Saturday, December 14, 2013

Does the Pentagon Really Need Another $20 Billion?

The deal struck this week by Rep. Paul Ryan and Sen. Patty Murray has been well received by President Obama, House Speaker John Boehner, the defense industry, and many people in the media and the public at large who are tired of Washington’s budgetary gridlock. No one is popping any champagne corks, but there is a widespread feeling that any agreement that can eliminate the uncertainty that has dominated Washington budgetary debates over the past two years is worth supporting.
But the Ryan/Murray deal can be improved.

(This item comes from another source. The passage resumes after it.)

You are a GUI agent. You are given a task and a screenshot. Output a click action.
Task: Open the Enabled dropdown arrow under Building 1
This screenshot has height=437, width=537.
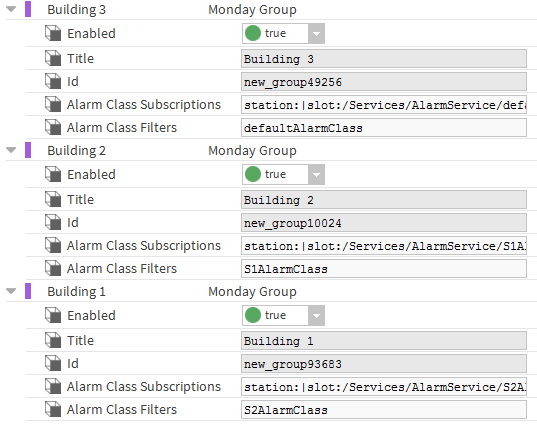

The Congress and the president should rethink the need to give the Pentagon over $20 billion more in fiscal 2014. More than enough money is available under the budgetary caps established in current law to provide a robust and forward-looking defense of the United States without this proposed increase. At roughly $480 billion for the Pentagon budget proper — and nearly $500 billion when nuclear weapons spending at the Department of Energy is factored in — current plans are already about $100 billion per year higher than the Cold War average.
One could argue that we live in a vastly different world than we did during the Cold War, and that there is no reason that we should be spending a similar amount now as we did then. This is absolutely true. The world is considerably safer than it was when the U.S. was faced off against a superpower adversary that had the capability to end life as we know it, and Pentagon spending should reflect that fact.